◆ WORK INSTRUCTION:
Write out the stretch of lines below that begins at the line with "The height and width of the screenshot is (833, 948)." and ends at the line with "Task: Click the broadcast", including both, exactly as given and nothing more.

◆ INFORMATION GIVEN:

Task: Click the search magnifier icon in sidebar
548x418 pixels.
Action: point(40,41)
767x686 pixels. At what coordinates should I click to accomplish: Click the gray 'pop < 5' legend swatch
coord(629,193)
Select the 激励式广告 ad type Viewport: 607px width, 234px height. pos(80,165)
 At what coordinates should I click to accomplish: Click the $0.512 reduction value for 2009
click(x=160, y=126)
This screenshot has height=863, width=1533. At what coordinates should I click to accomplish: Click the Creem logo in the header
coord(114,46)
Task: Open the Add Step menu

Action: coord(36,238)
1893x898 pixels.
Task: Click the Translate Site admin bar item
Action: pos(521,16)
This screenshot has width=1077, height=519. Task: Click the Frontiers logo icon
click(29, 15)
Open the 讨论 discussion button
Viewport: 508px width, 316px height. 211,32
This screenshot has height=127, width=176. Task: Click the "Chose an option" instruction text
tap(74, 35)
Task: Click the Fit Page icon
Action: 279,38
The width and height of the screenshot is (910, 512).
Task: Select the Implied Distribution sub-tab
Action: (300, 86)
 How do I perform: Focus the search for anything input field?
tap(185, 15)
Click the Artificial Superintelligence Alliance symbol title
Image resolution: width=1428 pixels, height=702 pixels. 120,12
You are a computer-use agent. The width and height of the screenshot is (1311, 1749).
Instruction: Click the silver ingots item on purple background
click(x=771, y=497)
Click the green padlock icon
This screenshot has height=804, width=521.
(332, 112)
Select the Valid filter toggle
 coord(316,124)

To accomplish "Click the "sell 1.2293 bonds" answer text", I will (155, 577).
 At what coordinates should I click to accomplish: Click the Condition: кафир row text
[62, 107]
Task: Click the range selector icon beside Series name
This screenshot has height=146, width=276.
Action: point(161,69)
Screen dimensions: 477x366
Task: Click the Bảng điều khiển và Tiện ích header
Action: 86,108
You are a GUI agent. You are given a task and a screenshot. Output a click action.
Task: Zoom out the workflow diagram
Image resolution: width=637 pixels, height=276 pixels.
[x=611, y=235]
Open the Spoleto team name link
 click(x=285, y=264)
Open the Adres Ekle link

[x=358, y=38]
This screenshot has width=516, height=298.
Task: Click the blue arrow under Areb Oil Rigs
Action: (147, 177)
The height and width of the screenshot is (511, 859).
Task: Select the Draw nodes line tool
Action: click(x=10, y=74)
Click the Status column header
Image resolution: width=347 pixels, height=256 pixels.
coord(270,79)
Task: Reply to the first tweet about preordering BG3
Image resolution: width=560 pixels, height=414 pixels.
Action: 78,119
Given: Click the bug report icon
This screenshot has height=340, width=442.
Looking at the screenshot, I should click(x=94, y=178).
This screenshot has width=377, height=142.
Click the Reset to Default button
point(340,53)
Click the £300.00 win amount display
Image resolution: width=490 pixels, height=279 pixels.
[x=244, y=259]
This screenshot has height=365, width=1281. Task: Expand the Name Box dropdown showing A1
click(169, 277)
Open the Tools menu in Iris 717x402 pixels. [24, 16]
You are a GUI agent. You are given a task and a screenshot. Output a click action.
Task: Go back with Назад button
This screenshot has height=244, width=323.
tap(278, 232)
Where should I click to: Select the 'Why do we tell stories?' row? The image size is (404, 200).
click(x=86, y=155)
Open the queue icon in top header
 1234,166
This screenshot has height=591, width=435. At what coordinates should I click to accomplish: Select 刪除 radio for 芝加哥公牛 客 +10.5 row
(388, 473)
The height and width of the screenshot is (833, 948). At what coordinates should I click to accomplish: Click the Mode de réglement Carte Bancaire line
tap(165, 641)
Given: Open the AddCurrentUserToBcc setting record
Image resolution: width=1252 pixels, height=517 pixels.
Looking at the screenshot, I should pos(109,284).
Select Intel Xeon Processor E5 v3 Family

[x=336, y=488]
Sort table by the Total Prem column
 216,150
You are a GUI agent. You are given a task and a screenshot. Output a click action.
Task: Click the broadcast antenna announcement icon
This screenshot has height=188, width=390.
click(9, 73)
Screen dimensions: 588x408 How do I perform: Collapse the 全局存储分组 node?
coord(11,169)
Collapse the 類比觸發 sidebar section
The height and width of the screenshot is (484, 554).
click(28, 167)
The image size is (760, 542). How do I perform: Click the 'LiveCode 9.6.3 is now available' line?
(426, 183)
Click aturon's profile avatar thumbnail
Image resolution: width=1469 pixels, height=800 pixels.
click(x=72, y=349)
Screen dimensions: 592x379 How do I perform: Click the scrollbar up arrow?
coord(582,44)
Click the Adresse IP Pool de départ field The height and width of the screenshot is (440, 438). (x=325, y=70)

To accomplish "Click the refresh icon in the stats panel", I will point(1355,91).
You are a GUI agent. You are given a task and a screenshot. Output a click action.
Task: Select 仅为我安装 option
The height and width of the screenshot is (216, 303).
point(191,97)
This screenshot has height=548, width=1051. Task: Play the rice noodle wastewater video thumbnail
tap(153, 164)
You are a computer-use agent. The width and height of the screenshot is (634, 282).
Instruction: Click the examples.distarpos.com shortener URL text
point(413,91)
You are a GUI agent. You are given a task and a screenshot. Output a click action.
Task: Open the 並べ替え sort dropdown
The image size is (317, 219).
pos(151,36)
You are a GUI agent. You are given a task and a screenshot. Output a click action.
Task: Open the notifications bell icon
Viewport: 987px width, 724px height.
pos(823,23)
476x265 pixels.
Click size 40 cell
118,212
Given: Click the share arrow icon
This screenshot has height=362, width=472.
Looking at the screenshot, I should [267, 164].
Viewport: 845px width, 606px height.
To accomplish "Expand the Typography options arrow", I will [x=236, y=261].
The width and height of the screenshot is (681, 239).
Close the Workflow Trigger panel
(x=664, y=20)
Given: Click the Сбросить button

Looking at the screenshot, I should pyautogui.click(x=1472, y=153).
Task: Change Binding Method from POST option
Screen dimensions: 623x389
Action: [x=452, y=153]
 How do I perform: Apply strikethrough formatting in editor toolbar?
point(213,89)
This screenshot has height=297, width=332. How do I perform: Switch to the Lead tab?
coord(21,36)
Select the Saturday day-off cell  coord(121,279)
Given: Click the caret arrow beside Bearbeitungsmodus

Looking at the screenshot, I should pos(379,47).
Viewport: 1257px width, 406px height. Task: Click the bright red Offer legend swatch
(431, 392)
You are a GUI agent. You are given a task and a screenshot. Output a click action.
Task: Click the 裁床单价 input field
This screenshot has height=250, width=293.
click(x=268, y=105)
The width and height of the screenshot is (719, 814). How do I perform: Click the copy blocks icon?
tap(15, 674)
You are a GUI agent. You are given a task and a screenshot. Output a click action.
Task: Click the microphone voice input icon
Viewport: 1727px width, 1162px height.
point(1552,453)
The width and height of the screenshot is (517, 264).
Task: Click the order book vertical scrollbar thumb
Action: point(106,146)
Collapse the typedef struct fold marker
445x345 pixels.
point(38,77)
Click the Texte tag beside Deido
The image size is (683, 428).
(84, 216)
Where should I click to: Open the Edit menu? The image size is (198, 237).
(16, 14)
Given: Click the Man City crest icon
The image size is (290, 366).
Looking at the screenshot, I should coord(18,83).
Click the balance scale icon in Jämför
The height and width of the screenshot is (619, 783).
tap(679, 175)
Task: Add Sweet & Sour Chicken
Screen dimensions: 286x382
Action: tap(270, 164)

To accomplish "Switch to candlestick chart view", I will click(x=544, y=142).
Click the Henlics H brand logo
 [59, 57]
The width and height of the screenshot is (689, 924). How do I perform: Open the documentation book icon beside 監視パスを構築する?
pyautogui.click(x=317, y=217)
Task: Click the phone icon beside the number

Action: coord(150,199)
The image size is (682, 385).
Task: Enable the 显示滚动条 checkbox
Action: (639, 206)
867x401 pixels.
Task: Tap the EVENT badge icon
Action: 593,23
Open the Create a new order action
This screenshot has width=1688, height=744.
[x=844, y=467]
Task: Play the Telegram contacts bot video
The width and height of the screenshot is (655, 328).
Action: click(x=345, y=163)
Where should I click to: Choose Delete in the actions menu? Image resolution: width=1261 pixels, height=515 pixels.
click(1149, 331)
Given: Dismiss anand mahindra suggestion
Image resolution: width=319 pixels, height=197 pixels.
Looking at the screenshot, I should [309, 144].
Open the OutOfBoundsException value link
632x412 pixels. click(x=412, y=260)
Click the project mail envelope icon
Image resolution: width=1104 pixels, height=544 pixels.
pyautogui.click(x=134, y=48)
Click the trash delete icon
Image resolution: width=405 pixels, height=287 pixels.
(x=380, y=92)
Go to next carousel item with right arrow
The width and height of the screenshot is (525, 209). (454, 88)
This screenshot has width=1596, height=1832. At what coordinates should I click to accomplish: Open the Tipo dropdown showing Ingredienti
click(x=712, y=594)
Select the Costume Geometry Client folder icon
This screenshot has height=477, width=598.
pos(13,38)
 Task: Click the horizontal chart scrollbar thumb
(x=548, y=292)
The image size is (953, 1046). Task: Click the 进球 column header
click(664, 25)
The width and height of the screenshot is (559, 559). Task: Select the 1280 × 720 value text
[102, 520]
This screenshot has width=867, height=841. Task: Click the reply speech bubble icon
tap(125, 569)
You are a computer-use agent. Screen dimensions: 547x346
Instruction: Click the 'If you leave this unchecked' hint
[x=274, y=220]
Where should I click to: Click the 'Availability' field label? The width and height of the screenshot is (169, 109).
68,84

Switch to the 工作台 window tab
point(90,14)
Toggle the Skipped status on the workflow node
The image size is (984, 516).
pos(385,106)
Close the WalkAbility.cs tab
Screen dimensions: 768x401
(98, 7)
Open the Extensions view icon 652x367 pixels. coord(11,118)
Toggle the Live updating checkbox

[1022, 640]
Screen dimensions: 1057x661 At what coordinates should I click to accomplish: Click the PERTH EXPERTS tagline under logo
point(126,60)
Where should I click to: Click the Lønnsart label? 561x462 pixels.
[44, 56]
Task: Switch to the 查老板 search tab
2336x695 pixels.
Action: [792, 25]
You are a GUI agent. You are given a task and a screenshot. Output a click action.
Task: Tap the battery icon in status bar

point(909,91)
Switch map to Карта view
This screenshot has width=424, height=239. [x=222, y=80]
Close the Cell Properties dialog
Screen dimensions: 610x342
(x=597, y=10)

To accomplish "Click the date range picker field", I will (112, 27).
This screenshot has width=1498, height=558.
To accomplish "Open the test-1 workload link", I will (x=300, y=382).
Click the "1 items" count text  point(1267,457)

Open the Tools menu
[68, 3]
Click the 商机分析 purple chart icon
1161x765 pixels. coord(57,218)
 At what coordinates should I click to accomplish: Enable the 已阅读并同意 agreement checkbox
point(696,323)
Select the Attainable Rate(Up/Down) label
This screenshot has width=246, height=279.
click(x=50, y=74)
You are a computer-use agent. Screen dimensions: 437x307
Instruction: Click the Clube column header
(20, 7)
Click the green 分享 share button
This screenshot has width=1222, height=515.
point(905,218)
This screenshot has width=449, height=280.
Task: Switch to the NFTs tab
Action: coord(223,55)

◆ YOUR RESPONSE:
The height and width of the screenshot is (833, 948). At what coordinates should I click to accomplish: Click the Mode de réglement Carte Bancaire line
tap(165, 641)
Given: Open the AddCurrentUserToBcc setting record
Image resolution: width=1252 pixels, height=517 pixels.
Looking at the screenshot, I should pos(109,284).
Select Intel Xeon Processor E5 v3 Family

[x=336, y=488]
Sort table by the Total Prem column
 216,150
You are a GUI agent. You are given a task and a screenshot. Output a click action.
Task: Click the broadcast antenna announcement icon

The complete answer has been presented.